This project is a re-implementation of the model described in the paper : https://ieeexplore.ieee.org/document/8852616
- Python ( I used 3.8.3)
- opencv
- tensorflow 2.x
- keras
- make sure you have all the necessary dependencies like Tensorflow 2, Keras, numpy, opencv, especially cuda tools for gpu support as the process is computationally heavy.
- Clone the project and download the trained weights and put them in the same directory (you can put them wherever you want but then you must add the path for the weights in the "violencemodel.py" file).

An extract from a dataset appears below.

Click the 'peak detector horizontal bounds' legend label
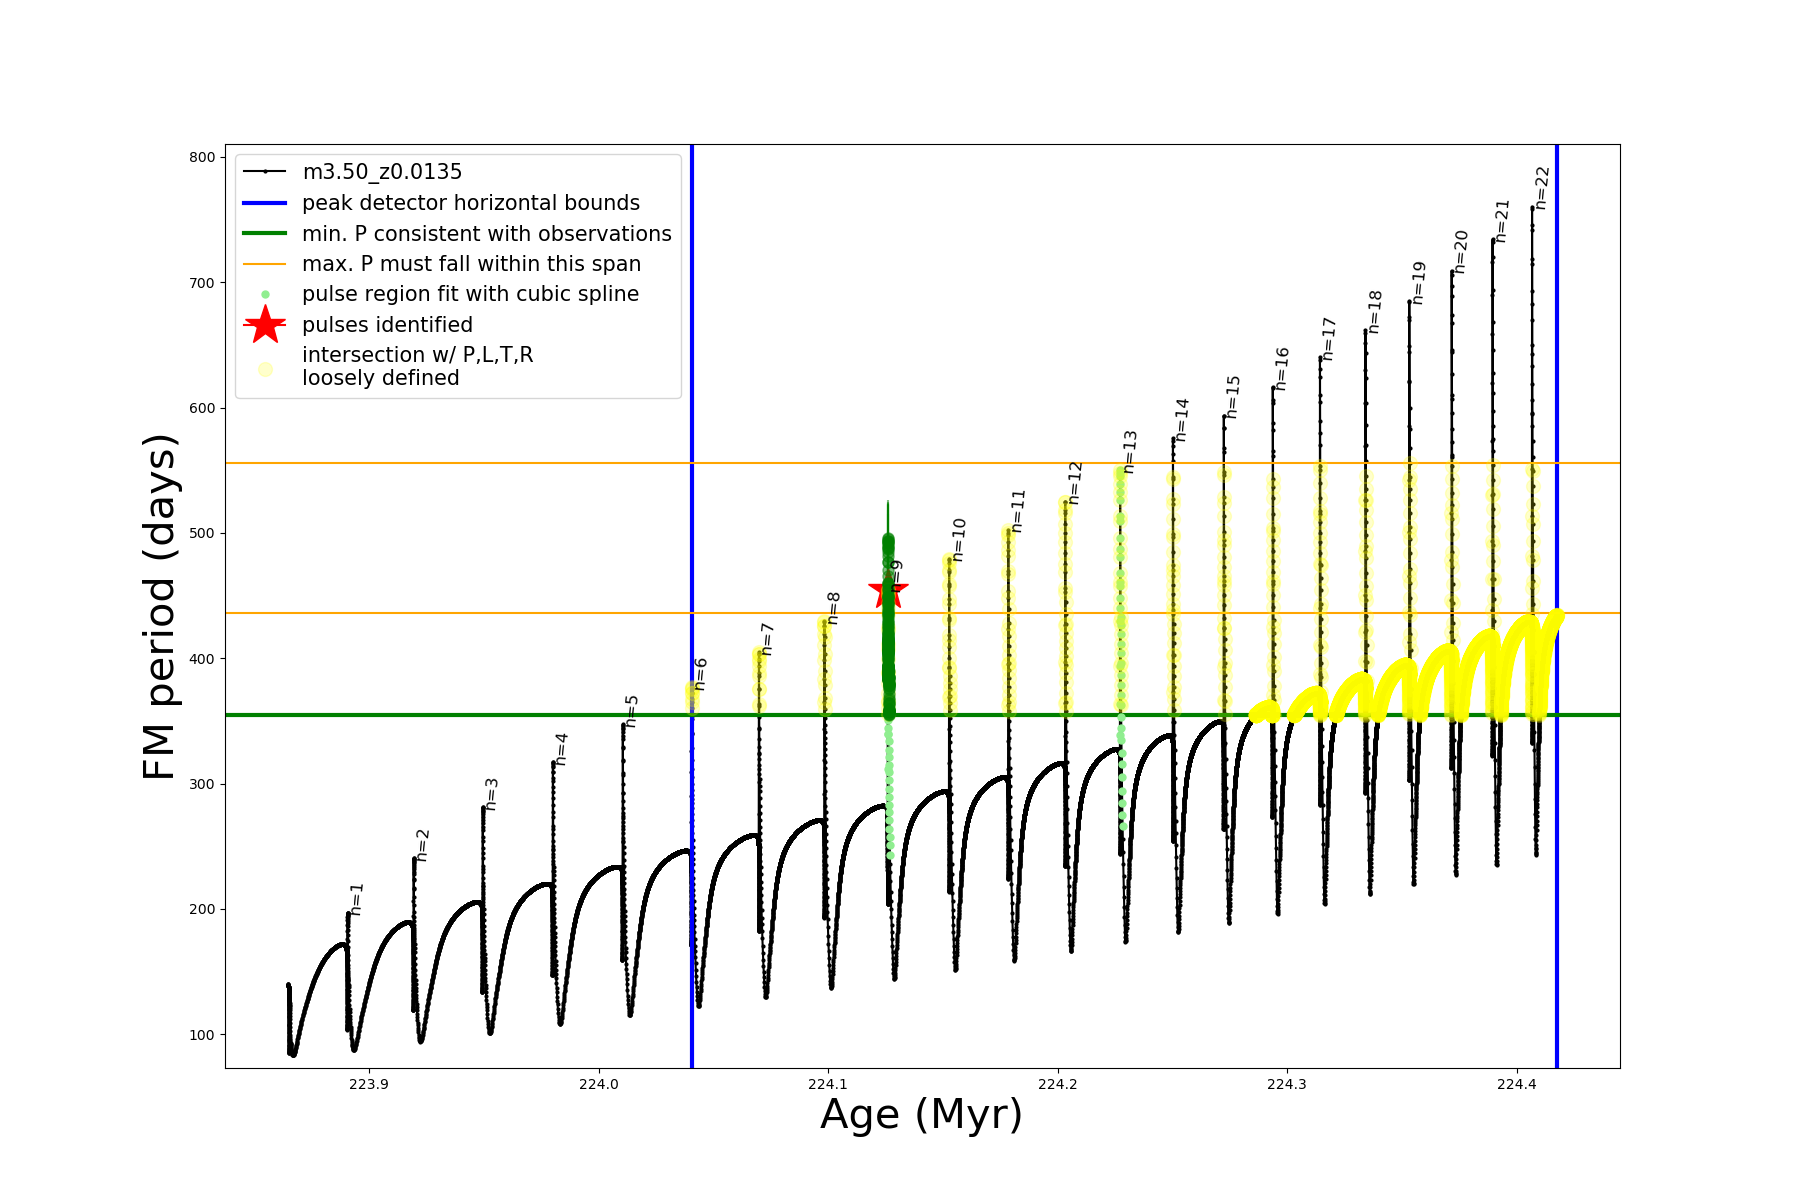Viewport: 1800px width, 1200px height. [x=471, y=203]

- Open a terminal or command prompt if you are on windows and deploy using a command like :
python predict_video2.py --input input_path/violence_video.mp4 --output output_path/results.avi --size 128
- keep in mind that the input and output arguments are required.

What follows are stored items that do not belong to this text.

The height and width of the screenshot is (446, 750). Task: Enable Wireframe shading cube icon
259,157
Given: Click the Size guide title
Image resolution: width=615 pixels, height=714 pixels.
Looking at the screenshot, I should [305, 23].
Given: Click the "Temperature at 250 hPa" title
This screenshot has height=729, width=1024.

the model takes 30 frames as an input : the first 2 videos are obtained by using a rolling average and in the other 2 we only showcase the first frame the model takes every loop run.
Trained weights : https://drive.google.com/file/d/1phOcWnglLZxsly7gKBab8XJuKzFf5vdp/view?usp=sharing
- Movies Fight Detection Dataset : https://academictorrents.com/details/70e0794e2292fc051a13f05ea6f5b6c16f3d3635
- Hockey Fight Detection Dataset : https://academictorrents.com/details/38d9ed996a5a75a039b84cf8a137be794e7cee89
- VIOLENT-FLOWS DATABASE : https://www.openu.ac.il/home/hassner/data/violentflows/